**Work to complete**
From the data below, return the exact lines starting at the line containing "Viewport: 1183px width, 634px height." and ending at the line containing "Given: Click the 商务服务业 industry cell", both included, and nothing else.

═══ Data to process ═══

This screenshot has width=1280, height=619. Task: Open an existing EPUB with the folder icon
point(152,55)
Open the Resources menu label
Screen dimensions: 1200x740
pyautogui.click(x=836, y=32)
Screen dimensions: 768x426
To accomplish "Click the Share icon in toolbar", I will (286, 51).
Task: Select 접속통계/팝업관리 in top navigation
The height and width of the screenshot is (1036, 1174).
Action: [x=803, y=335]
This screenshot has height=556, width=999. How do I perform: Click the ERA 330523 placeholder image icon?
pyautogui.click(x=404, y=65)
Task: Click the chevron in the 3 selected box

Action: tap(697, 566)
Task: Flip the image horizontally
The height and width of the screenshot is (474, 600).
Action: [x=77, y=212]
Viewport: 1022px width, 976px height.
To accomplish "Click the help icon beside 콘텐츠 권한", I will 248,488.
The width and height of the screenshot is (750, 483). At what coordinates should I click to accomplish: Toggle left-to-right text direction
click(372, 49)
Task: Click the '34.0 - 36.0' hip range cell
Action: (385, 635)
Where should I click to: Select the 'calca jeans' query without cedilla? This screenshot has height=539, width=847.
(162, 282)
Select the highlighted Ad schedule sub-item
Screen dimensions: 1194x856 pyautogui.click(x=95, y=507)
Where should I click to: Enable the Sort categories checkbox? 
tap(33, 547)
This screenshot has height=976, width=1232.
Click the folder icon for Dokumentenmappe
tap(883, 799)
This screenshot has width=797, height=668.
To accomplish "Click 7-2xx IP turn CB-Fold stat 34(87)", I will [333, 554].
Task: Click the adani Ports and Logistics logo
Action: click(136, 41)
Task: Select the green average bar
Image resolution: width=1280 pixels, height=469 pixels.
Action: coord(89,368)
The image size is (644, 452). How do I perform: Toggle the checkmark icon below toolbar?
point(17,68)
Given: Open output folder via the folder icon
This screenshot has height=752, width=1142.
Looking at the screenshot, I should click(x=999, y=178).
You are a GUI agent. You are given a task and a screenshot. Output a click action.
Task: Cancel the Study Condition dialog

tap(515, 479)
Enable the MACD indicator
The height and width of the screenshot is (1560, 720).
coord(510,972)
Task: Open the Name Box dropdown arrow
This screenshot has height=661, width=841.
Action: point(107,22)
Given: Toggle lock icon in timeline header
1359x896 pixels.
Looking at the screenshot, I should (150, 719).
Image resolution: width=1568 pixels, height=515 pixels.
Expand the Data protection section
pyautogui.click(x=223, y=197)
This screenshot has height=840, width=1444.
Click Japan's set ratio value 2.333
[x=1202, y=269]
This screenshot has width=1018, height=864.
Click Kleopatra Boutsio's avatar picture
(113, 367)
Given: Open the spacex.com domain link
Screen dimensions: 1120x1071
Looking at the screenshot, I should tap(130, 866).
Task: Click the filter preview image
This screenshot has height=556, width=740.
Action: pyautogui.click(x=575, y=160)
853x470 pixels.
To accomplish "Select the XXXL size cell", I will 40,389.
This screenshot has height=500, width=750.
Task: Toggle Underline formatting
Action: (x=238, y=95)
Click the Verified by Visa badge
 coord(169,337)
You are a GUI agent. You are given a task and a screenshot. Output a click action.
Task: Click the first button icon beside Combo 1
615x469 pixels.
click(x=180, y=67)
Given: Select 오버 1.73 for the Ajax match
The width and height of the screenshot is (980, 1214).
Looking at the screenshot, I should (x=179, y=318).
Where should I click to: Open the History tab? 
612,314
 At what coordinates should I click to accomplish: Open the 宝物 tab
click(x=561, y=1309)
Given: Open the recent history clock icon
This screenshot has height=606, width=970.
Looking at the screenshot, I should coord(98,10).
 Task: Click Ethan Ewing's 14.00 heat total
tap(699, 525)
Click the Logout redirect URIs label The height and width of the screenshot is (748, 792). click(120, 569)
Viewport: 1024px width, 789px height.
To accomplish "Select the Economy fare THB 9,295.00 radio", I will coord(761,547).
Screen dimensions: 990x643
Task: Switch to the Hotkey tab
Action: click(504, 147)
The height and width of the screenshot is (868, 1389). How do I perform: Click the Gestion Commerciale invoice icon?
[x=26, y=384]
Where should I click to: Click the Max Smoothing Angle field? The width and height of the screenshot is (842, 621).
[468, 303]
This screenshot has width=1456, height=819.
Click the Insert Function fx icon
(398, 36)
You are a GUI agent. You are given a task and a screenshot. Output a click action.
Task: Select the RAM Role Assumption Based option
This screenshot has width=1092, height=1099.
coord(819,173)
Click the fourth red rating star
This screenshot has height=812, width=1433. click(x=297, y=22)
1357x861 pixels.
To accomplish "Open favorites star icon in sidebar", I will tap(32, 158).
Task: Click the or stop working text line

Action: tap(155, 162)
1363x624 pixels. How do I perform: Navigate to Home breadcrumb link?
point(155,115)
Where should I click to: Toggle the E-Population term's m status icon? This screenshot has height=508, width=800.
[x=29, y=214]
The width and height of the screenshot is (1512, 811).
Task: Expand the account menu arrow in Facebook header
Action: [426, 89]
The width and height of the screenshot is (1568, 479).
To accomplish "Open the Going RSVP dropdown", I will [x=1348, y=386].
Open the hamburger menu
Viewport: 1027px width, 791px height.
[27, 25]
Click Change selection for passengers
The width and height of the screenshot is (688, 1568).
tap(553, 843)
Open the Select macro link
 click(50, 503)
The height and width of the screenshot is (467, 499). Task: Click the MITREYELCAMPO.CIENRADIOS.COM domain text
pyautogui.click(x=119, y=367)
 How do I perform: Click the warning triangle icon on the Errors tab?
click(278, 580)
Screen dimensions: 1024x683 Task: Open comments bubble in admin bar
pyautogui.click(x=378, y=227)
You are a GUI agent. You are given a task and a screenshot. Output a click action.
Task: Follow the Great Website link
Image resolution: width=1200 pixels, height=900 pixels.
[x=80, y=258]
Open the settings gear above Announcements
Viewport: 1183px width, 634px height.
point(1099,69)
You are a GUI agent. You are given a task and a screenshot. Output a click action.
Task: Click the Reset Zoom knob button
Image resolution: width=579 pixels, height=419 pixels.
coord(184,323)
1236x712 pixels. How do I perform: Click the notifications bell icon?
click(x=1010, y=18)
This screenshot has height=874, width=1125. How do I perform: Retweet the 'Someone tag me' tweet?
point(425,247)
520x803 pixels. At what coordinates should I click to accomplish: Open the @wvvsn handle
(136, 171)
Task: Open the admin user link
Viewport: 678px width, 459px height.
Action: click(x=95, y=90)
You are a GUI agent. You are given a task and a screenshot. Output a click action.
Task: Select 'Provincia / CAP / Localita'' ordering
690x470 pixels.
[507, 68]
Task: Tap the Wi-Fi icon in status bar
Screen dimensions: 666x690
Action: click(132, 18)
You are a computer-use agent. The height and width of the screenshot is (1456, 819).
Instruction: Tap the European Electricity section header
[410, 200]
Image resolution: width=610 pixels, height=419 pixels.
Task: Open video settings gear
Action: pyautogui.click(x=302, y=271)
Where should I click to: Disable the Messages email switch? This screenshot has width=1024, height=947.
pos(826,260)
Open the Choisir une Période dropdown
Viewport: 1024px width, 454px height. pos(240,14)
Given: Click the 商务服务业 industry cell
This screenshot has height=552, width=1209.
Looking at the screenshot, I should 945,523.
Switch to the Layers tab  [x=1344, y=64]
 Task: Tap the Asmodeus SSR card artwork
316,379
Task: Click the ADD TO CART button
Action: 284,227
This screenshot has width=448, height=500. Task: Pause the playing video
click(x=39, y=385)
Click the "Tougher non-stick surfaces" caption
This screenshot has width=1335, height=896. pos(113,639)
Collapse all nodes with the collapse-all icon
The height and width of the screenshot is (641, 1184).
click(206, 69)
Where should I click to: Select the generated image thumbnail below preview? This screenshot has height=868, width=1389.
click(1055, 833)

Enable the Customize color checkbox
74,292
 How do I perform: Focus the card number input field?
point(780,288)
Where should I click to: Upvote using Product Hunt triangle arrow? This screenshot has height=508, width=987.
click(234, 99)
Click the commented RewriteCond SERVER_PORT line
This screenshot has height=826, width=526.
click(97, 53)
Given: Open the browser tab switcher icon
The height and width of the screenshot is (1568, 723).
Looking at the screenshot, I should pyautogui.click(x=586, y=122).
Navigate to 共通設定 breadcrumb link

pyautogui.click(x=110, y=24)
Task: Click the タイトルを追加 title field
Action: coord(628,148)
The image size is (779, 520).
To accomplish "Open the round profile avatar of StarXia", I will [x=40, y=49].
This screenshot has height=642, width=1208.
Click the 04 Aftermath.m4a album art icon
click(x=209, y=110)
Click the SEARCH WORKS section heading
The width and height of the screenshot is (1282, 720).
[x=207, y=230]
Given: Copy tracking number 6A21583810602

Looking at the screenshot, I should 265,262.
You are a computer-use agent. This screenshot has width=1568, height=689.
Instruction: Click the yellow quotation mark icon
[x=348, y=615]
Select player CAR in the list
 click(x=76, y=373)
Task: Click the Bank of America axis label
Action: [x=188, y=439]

═══

**Answer area**
Viewport: 1183px width, 634px height.
point(1099,69)
You are a GUI agent. You are given a task and a screenshot. Output a click action.
Task: Click the Reset Zoom knob button
Image resolution: width=579 pixels, height=419 pixels.
coord(184,323)
1236x712 pixels. How do I perform: Click the notifications bell icon?
click(x=1010, y=18)
This screenshot has height=874, width=1125. How do I perform: Retweet the 'Someone tag me' tweet?
point(425,247)
520x803 pixels. At what coordinates should I click to accomplish: Open the @wvvsn handle
(136, 171)
Task: Open the admin user link
Viewport: 678px width, 459px height.
Action: click(x=95, y=90)
You are a GUI agent. You are given a task and a screenshot. Output a click action.
Task: Select 'Provincia / CAP / Localita'' ordering
690x470 pixels.
[507, 68]
Task: Tap the Wi-Fi icon in status bar
Screen dimensions: 666x690
Action: click(132, 18)
You are a computer-use agent. The height and width of the screenshot is (1456, 819).
Instruction: Tap the European Electricity section header
[410, 200]
Image resolution: width=610 pixels, height=419 pixels.
Task: Open video settings gear
Action: pyautogui.click(x=302, y=271)
Where should I click to: Disable the Messages email switch? This screenshot has width=1024, height=947.
pos(826,260)
Open the Choisir une Période dropdown
Viewport: 1024px width, 454px height. pos(240,14)
Given: Click the 商务服务业 industry cell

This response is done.